In 2021, US companies generated $2.77 trillion in profits—the largest ever recorded in history. This is a significant increase since 2000 when corporate profits totaled $786 billion. Social progress, on the other hand, shows a very different picture. From 2000 to 2021, progress on the United Nations Sustainable Development Goals has been anemic, registering less than 10 percent growth over 20 years.

What explains this massive split between the corporate and the social sectors? One explanation could be the role of data. In other words, companies are benefiting from a culture of using data to make decisions. Some refer to this as the “data divide”—the increasing gap between the use of data to maximize profit and the use of data to solve social problems.

According to a survey commissioned by IBM in 2022, 77 percent of companies reported they were already using artificial intelligence or were exploring how to use artificial intelligence in their business. In contrast, a 2017 report found that only 5 percent of nonprofits were using artificial intelligence, and only 28 percent of nonprofits were using data for predictive or prescriptive purposes. The public sector isn’t much different.
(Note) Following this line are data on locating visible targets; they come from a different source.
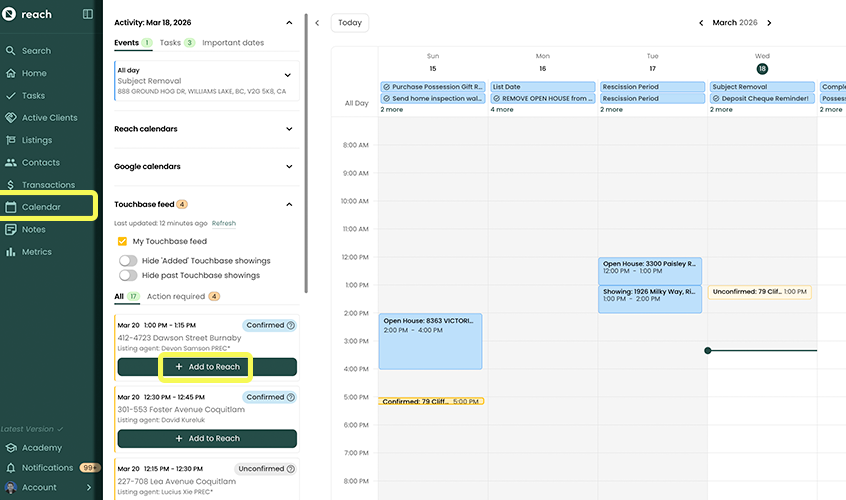
Task: Switch to the Important dates tab
Action: tap(233, 43)
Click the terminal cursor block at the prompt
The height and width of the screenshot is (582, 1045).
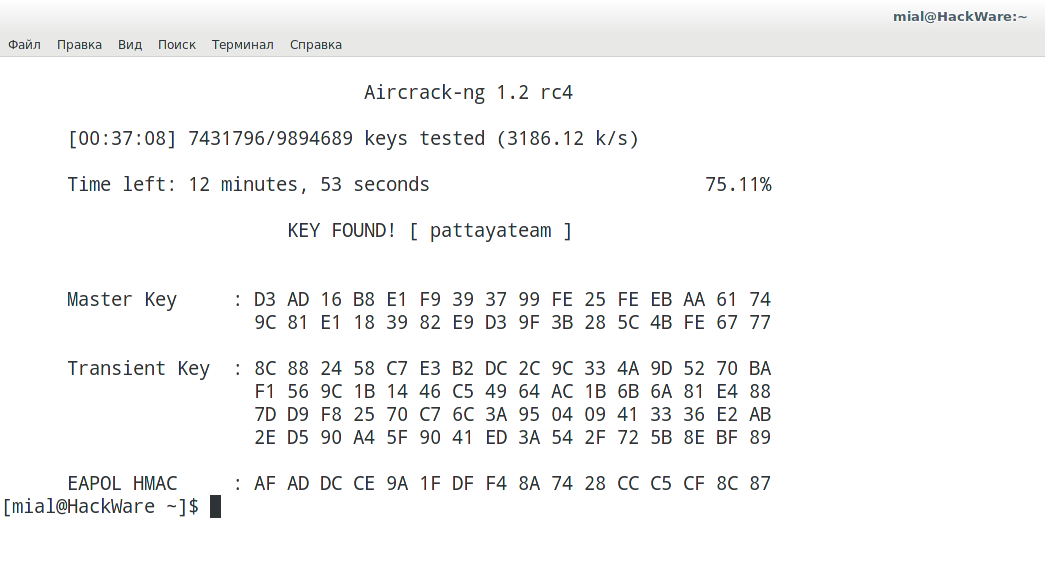[215, 507]
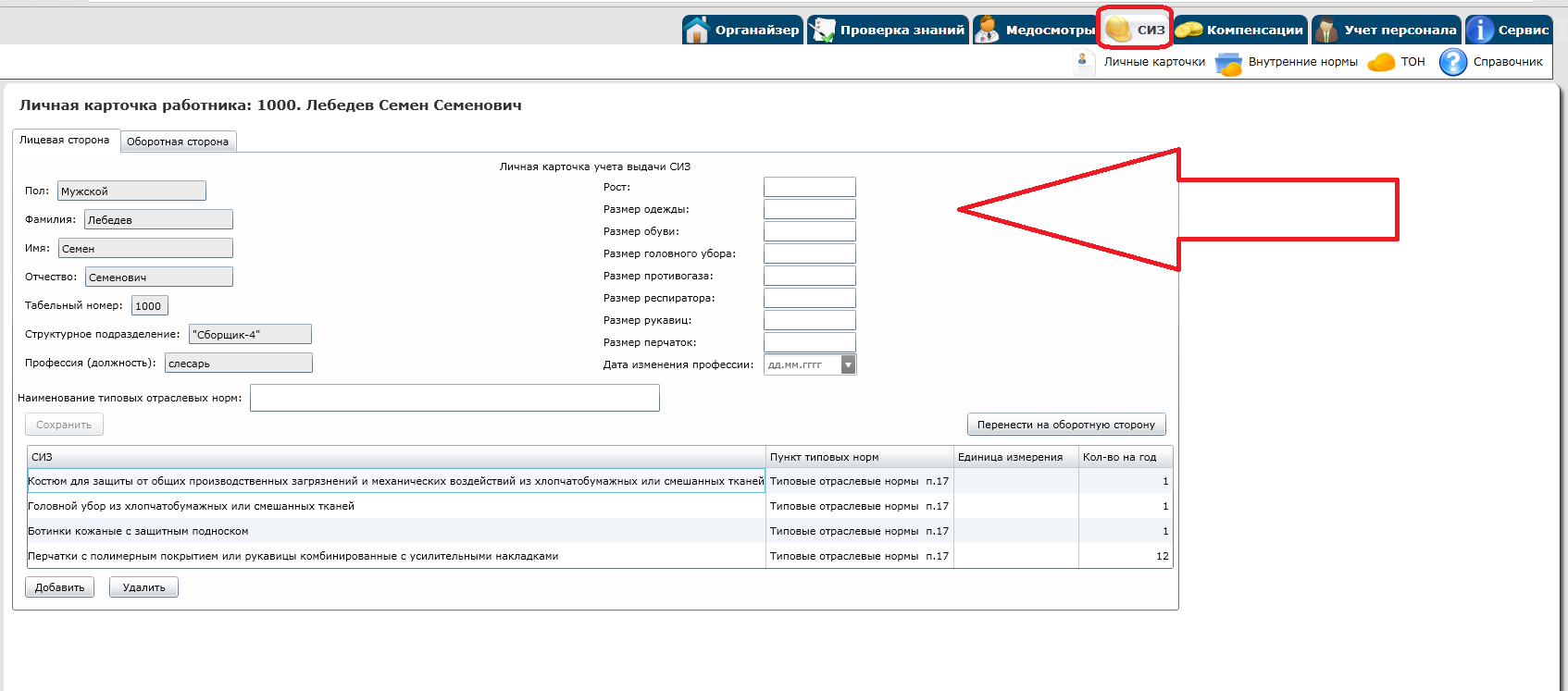Open Справочник help icon
Viewport: 1568px width, 691px height.
pos(1453,62)
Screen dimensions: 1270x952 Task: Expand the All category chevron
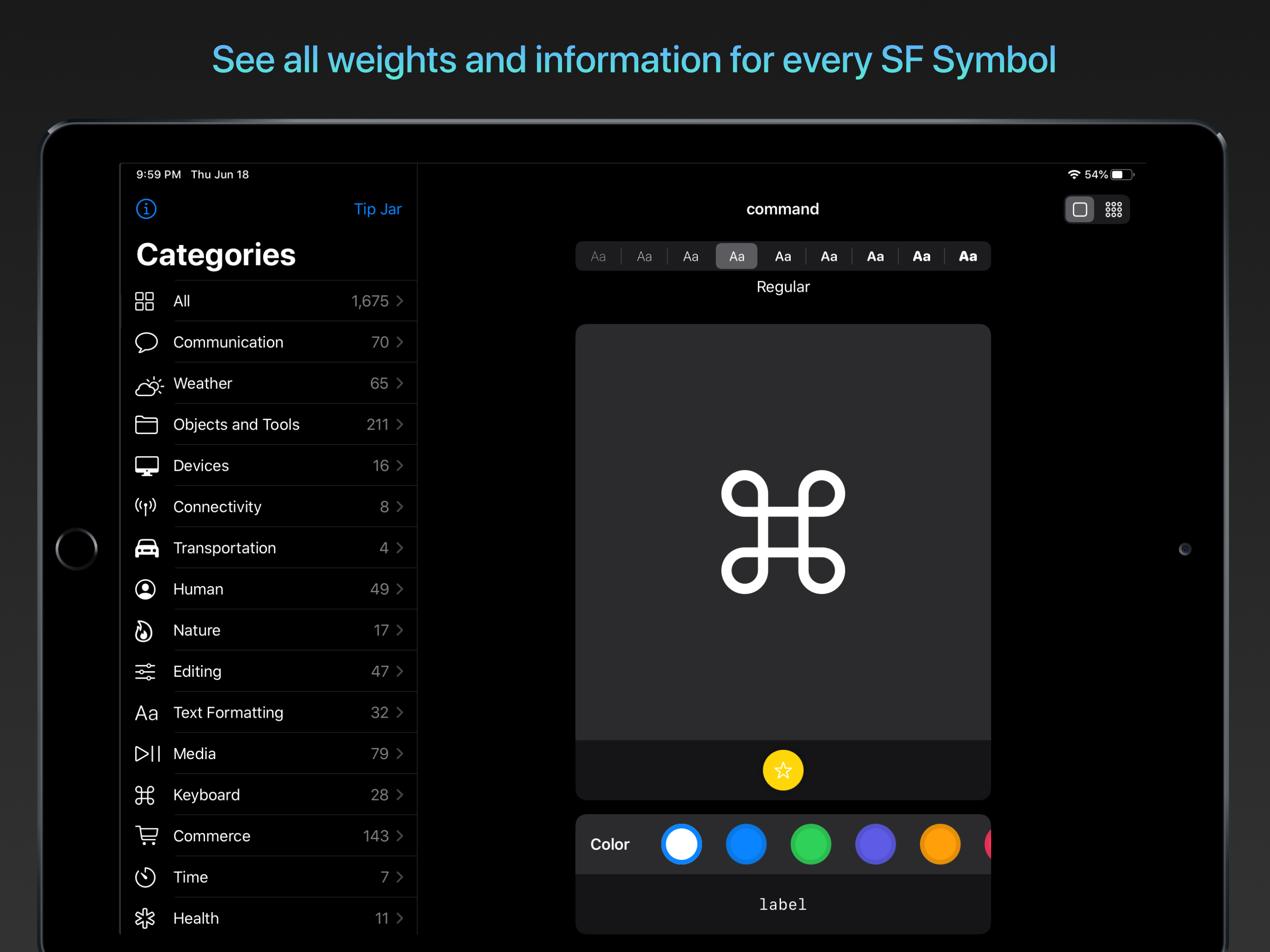(400, 301)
While government agencies worldwide face enormous challenges in leveraging their data to deliver services effectively and efficiently, 89 percent of public sector respondents in 2020 said they were unprepared for rapid data growth.

The fact is, we are in a transformative era where the speed of technological advances and exponential data growth has already changed how we work and live. Thus, it is highly plausible that this data divide between the corporate and social sectors could be a key differentiator in overall progress. The same 2017 survey of nonprofits conducted by IBM found that 78 percent of nonprofits with advanced analytics capabilities reported higher effectiveness in performing their missions.

So, if there is such an obvious correlation between data and progress, why aren’t more nonprofits and social sector organizations using data?

Early research to understand the lack of data adoption has primarily focused on the organizational level. This important work has uncovered real barriers: lack of investment capital, lack of internal capacity, cultural barriers, lack of technology innovation, limited access to data scientists, and more. According to IBM’s research, “While these [budget, technology, and talent] barriers are common across sectors, nuances of the nonprofit industry intensify the effects. In the private sector, market forces drive investment in data to stay competitive. Conversely, nonprofits struggle with raising funds for what is considered internal overhead investments, as funding is often restricted to programmatic activities.